Work order A: Reproduce the part of the article on Hirschsprung's disease from "The Hopkins team" to "high blood pressure.".
Work order B:
Answer these questions using the article on Hirschsprung's disease, each on its own line:
(i) In which journal was the study published?
(ii) About how many newborns does the disease affect?
(iii) What share of patients still have complications throughout their life?
Work order C: Write the next part of the article on Hirschsprung's disease, picking up after its final paragraph.

Selected text:
Source: Cell
Source: Cell

Scientists at Johns Hopkins University believe they are closer to understanding the genetic mechanism of a rare, complex, multiple-gene disorder called Hirschsprung's disease. The results from the latest study—entitled “Enhancer Variants Synergistically Drive Dysfunction of a Gene Regulatory Network In Hirschsprung Disease” and published in Cell—suggest that many patients develop the disease when multiple mutations in gene regulatory sequences of a particular gene combine to destroy the normal cooperative function of a whole network of genes.

The Hopkins team expects that similarly dysfunctional gene networks influence the onset and progress of other diseases that involve multiple genes and that dissecting these networks may eventually lead to improved diagnosis and treatment options for patients with disorders like cancer, diabetes, and high blood pressure.

“We tend to think of genes as operating on their own, but they can't and don't,” explained senior study investigator Aravinda Chakravarti, Ph.D., professor of medicine and director of the Center for Complex Disease Genomics at Johns Hopkins, as well as pioneering researcher on the genetics of so-called multigenic and complex diseases. “Instead, they exist within 'families' of genes and regulatory elements that live in the same section of the chromosome and frequently interact, each having its job but all working together toward one goal: making a gene function. If you perturb one individual, everyone else is affected.”

Hirschsprung's has been a model disease with complex genetic causes to study, as the disorder's wide range of symptoms affect only a single organ—the colon. Overall, the disease occurs when nerve cells fail to connect to the muscles of the colon during fetal development, leaving a child unable to pass stool. It affects about one in 5,000 newborns and can usually be resolved surgically, but 30 to 50 percent of patients still have complications throughout their life.

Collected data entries
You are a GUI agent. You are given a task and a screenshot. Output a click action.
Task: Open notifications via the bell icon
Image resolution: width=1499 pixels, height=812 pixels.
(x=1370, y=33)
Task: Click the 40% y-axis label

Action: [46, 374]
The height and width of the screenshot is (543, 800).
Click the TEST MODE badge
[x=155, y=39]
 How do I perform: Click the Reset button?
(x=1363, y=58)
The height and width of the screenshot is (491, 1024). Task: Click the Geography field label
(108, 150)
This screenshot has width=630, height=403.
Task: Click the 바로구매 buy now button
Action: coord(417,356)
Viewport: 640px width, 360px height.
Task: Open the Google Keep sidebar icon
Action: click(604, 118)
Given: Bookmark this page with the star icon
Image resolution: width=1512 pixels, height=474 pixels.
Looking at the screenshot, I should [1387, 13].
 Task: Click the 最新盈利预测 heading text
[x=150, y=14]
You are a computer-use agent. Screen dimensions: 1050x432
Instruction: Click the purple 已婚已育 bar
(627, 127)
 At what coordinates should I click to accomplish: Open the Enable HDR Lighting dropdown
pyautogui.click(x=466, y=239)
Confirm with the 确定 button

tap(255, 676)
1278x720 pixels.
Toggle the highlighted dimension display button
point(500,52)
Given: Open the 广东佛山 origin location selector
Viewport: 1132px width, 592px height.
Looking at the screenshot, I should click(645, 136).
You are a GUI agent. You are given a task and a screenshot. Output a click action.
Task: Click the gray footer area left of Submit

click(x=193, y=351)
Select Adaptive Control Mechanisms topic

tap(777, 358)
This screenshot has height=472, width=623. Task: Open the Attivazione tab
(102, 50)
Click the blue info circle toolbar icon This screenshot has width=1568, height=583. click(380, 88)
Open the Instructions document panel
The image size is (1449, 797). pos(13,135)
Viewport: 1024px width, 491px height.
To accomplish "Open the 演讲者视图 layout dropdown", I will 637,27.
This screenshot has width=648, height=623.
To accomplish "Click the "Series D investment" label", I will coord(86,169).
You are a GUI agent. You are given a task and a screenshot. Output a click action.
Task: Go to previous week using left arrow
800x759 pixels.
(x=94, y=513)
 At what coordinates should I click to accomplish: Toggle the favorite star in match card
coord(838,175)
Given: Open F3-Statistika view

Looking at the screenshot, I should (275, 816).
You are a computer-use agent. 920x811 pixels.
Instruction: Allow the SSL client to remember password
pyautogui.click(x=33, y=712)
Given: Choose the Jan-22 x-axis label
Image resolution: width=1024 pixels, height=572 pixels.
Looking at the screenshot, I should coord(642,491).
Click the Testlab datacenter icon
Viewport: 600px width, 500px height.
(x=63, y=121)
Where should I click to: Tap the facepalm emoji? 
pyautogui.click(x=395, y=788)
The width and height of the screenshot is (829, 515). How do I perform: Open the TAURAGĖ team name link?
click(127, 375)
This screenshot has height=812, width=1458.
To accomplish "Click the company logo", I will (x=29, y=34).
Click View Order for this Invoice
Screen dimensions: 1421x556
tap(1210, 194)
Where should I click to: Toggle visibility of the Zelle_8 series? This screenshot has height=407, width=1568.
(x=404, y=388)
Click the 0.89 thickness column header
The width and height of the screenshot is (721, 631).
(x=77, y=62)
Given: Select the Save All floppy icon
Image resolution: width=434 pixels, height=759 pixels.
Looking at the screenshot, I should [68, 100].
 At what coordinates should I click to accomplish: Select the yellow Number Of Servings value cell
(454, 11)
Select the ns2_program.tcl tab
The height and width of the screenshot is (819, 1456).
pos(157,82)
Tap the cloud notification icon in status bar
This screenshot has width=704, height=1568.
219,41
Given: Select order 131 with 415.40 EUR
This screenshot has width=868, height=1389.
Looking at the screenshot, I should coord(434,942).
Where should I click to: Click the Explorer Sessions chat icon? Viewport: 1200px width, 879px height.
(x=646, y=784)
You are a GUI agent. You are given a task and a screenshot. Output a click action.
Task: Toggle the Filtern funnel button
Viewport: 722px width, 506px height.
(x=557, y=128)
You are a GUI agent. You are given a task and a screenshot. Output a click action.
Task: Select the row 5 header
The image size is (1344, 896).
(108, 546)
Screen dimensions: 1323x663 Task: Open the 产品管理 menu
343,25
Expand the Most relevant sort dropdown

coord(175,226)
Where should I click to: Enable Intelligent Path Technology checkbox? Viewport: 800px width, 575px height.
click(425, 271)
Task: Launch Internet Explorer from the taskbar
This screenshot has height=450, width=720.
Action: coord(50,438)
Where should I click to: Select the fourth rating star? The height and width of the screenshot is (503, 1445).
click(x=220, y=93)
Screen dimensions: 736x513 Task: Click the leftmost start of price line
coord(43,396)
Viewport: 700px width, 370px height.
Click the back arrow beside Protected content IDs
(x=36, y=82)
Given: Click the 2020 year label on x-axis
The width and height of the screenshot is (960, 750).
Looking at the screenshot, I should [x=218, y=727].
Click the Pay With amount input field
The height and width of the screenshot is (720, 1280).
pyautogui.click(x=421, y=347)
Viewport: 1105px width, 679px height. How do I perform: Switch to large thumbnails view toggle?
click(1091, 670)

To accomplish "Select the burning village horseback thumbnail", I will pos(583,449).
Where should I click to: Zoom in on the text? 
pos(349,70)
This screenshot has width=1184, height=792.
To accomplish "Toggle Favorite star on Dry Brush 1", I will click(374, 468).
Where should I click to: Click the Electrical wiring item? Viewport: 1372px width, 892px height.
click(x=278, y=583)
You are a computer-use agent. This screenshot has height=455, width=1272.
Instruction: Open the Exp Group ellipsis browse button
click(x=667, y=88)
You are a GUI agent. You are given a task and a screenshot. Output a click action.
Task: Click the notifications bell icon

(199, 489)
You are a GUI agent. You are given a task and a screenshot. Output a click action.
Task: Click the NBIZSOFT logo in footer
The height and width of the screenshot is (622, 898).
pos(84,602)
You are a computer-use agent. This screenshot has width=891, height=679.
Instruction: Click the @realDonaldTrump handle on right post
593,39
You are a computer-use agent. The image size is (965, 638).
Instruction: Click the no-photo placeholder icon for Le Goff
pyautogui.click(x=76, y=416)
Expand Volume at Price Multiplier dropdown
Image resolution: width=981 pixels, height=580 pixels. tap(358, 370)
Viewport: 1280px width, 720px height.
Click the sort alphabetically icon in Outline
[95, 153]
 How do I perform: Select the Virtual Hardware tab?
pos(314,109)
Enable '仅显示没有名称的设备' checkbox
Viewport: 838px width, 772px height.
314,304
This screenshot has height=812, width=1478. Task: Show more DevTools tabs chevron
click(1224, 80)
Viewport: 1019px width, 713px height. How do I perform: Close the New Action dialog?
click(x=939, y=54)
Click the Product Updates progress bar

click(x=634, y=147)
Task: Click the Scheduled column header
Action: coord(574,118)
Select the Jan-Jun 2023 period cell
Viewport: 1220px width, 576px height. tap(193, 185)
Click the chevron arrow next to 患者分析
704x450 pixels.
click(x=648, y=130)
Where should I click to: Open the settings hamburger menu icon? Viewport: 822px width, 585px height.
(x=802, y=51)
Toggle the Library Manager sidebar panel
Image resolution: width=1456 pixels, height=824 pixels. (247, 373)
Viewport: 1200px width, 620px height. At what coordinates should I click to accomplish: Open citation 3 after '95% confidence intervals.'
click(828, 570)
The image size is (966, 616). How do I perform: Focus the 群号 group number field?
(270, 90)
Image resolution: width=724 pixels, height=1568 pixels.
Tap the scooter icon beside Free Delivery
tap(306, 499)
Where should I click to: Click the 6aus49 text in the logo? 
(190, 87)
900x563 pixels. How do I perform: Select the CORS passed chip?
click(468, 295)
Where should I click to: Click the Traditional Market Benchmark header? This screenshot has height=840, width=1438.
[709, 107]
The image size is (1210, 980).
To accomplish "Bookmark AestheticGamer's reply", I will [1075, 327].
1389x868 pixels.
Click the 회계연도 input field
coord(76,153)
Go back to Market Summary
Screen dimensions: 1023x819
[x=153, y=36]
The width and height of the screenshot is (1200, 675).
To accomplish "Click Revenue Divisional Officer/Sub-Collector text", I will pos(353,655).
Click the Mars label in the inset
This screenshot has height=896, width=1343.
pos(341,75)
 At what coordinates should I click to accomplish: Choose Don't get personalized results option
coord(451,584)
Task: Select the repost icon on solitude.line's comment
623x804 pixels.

Written answer A:
The Hopkins team expects that similarly dysfunctional gene networks influence the onset and progress of other diseases that involve multiple genes and that dissecting these networks may eventually lead to improved diagnosis and treatment options for patients with disorders like cancer, diabetes, and high blood pressure.

Written answer B:
(i) Cell
(ii) About one in 5,000
(iii) 30 to 50 percent

Written answer C:
Over the past decade, Dr. Chakravarti and his team have performed several genome-wide association studies (GWAS) to identify common genetic variants associated with the disease. Further research showed that variations in the RET gene and its regulatory elements were standouts among patients, in that almost every person with Hirschsprung's disease has at least one RET-associated variant. However, because many healthy people without Hirschsprung's do too, the causal mechanism remained a mystery and led them to look for multifactorial causes.

The investigators decided to focus on eight single nucleotide polymorphisms (SNPs) known to occur in specific regions near the RET gene. These gene enhancers act like a rheostat, turning up or down the activity, or transcription, of nearby genes by binding and correctly positioning proteins called transcription factors.

The Hopkins team swapped out the RET gene for a reporter gene and ran a series of tests in a human nerve cell line that showed only three of the SNPs, each in a different enhancer, were capable of decreasing gene activity on their own by weakening the binding of that enhancer's transcription factor.

Interestingly, when the researchers tested the three SNPs in different combinations, they found that although none of the enhancers are known to interact with each other directly, a general trend appeared—the more enhancers were affected, the lower the reporter gene activity. When the team looked at the frequency of these regulatory variants among 346 patients with Hirschsprung's disease and 732 healthy controls, the trend was confirmed. Those with all three SNPs had a fourfold higher risk of having the disease.

“These findings help explain why RET-associated variants are necessary but not sufficient to cause Hirschsprung's disease,” noted lead study author Sumantra Chatterjee, Ph.D., postdoctoral fellow in Dr. Chakravarti’s lab. “It provides a way forward for studying genetic synergy in the context of health disorders.”

“We've been able to show that these genes are intimately related to each other, not because of similarities in sequence or function or even location in our genome,” Dr. Chakravarti added. “But because they all work together to execute one function, getting cells to become nerve cells for the colon.”